• Texte extrait
Au chapitre suivant, Freud revient sur le comportement régressif de l’individu enfoulé :
« Les signes d’affaiblissement du rendement intellectuel et de désinhibition de l’affectivité, l’incapacité de se modérer et de temporiser, la tendance au dépassement de toutes les limites dans l’expression des sentiments et à leur décharge totale dans l’action. »
(Psychologie des foules et analyse du moi chap.9 La pulsion grégaire).
Une telle régression est inhérente davantage aux foules ordinaires (un mot encore après éphémères et primaires) (le flou lexical signe les tâtonnements de la réflexion) qu’aux foules artificielles, hautement organisées.
« Ainsi avons-nous l’impression d’un état dans lequel la motion affective isolée et l’acte intellectuel personnel de l’individu sont trop faibles pour se faire valoir seuls et sont absolument forcés d’attendre que la confirmation leur vienne d’une répétition identique chez les autres. » (Toute ressemblance avec la recherche de clics approbateurs sur les réseaux sociaux n’est pas fortuite).

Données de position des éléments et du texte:
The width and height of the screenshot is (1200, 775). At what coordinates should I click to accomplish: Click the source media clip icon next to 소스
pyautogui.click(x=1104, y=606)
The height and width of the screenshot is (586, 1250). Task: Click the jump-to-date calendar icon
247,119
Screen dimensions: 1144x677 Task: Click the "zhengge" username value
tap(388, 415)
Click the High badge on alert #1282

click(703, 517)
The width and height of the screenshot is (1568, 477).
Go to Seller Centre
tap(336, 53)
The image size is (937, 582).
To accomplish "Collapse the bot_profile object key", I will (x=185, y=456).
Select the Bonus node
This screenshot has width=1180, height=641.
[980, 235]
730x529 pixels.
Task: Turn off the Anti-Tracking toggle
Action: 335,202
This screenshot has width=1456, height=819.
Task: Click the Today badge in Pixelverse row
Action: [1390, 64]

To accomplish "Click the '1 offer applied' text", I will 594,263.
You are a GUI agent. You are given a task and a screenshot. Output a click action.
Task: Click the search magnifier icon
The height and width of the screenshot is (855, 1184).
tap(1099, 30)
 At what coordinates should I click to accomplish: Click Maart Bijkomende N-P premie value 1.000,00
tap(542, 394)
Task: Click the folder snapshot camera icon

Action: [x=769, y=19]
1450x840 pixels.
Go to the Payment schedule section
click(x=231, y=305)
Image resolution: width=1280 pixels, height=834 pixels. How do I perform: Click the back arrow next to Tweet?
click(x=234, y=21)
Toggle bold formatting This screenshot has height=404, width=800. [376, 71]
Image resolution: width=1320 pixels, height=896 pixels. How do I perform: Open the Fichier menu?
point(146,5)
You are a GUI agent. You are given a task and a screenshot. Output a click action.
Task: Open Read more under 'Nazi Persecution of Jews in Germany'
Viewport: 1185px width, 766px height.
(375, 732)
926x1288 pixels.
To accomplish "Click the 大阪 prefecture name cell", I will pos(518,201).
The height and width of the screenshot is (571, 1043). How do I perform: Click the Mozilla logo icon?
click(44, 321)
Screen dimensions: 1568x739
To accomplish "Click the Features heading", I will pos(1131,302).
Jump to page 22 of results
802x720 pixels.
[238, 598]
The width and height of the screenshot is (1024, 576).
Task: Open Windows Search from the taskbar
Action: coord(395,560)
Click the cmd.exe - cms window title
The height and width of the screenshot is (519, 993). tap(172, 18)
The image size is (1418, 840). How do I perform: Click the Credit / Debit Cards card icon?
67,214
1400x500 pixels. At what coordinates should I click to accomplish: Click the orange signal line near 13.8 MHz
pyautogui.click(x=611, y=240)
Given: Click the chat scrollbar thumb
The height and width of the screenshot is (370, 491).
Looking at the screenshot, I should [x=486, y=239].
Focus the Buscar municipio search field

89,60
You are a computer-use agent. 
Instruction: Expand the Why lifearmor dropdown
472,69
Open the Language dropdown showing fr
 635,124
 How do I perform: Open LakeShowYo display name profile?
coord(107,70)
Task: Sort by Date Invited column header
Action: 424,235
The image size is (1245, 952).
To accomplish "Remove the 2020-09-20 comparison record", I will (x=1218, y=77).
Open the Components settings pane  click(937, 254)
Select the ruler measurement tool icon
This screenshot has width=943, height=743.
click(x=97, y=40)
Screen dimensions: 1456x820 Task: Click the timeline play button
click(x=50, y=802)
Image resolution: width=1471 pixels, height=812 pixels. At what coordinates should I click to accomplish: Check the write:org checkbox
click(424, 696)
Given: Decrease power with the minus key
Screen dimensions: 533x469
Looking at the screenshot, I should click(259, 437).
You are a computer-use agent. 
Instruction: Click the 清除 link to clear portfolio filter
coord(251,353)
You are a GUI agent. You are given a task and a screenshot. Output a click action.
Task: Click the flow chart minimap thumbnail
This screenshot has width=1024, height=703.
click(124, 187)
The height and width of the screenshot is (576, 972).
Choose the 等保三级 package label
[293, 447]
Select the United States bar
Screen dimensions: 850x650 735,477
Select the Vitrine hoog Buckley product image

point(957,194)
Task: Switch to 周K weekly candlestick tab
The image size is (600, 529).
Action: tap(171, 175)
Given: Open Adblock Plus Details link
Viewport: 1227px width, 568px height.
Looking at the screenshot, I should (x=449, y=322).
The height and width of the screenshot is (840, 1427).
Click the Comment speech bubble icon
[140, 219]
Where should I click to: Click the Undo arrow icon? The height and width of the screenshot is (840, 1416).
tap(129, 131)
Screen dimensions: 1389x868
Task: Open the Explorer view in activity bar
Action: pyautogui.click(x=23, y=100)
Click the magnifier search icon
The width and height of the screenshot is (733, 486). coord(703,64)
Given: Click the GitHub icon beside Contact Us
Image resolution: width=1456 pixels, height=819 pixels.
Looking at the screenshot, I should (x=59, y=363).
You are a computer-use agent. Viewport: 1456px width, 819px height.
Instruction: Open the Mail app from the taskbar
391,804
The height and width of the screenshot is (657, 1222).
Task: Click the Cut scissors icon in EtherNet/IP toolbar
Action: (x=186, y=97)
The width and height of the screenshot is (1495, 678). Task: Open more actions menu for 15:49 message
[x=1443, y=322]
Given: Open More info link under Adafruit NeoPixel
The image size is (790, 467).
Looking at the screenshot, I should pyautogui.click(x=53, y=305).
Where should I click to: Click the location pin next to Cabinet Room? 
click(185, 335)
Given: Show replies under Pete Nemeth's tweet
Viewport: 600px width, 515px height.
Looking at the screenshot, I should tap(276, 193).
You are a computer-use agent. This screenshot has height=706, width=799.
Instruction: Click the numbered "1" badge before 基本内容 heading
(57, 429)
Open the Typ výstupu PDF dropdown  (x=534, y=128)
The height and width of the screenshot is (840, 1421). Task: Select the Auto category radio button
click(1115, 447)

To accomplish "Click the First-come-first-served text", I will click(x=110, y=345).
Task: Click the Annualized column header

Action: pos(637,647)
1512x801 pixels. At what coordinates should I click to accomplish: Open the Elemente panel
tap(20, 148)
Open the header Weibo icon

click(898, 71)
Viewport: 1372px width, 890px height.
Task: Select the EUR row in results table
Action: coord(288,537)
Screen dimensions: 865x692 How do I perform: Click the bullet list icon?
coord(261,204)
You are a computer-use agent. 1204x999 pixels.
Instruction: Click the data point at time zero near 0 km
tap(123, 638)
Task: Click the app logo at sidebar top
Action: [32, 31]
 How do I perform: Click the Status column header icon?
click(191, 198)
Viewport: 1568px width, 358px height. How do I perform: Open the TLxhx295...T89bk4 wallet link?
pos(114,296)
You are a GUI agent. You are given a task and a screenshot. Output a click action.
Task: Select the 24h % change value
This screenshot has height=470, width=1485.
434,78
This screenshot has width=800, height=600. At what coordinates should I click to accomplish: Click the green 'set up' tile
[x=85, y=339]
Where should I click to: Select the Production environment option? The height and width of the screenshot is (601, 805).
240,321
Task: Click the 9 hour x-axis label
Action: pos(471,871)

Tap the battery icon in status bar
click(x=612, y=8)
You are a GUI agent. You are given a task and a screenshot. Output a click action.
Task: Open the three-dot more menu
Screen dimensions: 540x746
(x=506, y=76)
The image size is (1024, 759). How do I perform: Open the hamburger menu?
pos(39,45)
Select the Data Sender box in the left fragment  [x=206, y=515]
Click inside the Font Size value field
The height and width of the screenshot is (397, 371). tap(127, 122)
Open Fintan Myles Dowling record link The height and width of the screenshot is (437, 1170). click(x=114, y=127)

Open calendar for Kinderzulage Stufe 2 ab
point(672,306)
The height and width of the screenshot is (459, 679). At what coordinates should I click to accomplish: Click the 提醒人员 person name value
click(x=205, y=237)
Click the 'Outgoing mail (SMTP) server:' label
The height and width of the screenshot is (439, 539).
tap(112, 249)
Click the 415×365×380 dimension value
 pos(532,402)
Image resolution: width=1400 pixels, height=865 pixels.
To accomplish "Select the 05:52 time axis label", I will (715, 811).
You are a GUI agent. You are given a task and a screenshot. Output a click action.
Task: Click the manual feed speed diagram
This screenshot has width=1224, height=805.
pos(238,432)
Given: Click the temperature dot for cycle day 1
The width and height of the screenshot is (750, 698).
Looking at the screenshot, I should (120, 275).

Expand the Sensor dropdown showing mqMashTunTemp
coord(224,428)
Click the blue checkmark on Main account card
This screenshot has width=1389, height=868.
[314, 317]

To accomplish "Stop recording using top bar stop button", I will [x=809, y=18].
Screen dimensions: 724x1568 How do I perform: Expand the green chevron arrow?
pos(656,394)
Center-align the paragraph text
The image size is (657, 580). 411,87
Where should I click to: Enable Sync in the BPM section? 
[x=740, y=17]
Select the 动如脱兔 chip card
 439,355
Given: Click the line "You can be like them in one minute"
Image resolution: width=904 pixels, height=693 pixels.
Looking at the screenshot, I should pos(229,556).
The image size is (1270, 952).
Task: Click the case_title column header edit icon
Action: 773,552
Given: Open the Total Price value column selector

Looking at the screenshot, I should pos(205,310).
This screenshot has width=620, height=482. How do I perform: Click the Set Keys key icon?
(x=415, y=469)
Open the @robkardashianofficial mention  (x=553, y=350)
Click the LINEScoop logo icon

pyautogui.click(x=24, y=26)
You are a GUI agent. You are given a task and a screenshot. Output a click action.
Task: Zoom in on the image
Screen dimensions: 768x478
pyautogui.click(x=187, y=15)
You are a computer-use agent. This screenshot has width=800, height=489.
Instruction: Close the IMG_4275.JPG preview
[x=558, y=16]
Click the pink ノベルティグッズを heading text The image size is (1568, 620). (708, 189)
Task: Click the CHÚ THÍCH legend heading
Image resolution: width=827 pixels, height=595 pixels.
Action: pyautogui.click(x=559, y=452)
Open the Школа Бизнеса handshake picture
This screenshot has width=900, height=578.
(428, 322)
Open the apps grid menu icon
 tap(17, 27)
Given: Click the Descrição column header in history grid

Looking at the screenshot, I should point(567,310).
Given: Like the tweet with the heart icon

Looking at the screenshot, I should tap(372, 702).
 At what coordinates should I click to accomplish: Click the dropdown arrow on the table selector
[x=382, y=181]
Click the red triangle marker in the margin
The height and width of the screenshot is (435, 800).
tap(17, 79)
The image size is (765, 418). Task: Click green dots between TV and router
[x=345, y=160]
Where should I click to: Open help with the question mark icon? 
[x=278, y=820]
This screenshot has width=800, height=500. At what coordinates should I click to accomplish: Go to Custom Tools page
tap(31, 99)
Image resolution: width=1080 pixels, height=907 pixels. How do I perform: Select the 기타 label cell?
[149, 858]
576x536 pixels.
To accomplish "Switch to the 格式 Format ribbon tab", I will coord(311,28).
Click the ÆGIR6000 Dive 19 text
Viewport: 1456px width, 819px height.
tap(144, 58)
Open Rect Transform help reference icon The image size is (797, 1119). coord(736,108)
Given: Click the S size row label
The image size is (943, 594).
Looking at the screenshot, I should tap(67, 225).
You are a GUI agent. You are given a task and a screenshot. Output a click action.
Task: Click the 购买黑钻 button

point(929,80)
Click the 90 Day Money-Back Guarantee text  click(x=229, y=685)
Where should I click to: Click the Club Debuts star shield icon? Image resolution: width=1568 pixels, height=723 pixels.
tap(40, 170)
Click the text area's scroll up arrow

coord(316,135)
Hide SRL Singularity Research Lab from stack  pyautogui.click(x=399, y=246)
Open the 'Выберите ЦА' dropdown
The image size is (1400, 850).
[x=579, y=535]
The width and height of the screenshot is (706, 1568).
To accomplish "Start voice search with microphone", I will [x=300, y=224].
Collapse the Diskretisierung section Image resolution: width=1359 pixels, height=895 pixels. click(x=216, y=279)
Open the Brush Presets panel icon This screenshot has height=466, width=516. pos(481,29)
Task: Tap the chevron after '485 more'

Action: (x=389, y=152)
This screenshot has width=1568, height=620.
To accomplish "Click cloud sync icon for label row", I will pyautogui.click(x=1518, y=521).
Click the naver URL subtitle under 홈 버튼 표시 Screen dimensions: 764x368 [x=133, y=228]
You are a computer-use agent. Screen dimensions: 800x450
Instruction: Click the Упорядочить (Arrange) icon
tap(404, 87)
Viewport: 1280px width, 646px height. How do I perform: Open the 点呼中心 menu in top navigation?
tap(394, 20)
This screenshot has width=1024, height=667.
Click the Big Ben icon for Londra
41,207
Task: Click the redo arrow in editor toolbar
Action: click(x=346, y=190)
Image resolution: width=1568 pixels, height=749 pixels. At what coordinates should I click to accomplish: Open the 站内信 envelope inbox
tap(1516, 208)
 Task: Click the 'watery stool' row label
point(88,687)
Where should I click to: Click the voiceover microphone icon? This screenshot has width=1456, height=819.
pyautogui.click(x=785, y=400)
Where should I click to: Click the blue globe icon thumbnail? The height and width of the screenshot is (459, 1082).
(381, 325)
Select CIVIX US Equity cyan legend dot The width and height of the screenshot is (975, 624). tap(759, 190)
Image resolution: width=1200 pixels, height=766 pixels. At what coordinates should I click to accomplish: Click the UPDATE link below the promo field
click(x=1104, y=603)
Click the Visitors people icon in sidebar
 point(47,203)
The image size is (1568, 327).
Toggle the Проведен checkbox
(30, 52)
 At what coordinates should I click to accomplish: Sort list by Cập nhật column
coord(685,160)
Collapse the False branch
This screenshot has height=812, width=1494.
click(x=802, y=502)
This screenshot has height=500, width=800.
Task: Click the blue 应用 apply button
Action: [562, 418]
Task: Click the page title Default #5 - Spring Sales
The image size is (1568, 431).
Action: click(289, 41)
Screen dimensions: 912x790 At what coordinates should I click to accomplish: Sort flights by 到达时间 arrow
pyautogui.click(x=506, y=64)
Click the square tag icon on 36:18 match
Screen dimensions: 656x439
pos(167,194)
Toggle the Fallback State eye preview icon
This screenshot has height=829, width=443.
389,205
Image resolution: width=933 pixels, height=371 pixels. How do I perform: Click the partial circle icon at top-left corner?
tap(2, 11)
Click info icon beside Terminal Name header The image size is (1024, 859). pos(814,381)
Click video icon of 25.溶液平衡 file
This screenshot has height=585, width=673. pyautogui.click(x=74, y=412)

• Tâches à réaliser
[1] Répondez à ces questions d'après l'extrait sur la psychologie des foules :
(a) De quel chapitre de « Psychologie des foules et analyse du moi » provient la première citation, et quel en est le titre ?
(b) À quelles foules une telle régression est-elle davantage inhérente, et à quelles foules l'extrait les oppose-t-il ?
(c) Selon la seconde citation, de quoi la motion affective isolée et l'acte intellectuel personnel sont-ils forcés d'attendre la confirmation ?
[2] Veuillez poursuivre l'extrait sur la psychologie des foules à partir de sa dernière phrase.
Les enregistrements forment un matériau à part, distinct de l'extrait sur la psychologie des foules.

• Résultats attendus
[1]
(a) Du chapitre 9, intitulé « La pulsion grégaire ».
(b) Aux foules ordinaires, opposées aux foules artificielles, hautement organisées.
(c) D'une répétition identique chez les autres.

[2]
Et du coup forcément « l’énigme de l’influence de la suggestion s’accroît pour nous (…) et nous nous faisons le reproche d’avoir mis unilatéralement l’accent sur la relation au meneur, en repoussant injustement celui de la suggestion réciproque. »
La réponse est-elle dans la « pulsion grégaire » dont parle Trotter (Instincts of the herd in peace and war Londres 1916) ? Trotter la pense primaire et pas davantage dissociable. Il n’en faut pas plus pour attiser la pulsion quoiquesque de Sigmund.
Objection 1 Mister Trotter : vous tenez trop peu compte du rôle du meneur.
Objection 2 : « l’angoisse du petit enfant délaissé ne s’apaise pas à la vue de n’importe qui d’autre ‘du troupeau’ », ce qui serait le cas si la pulsion grégaire était primaire.
Freud pense plutôt qu’elle se construit de façon réactionnelle, secondaire.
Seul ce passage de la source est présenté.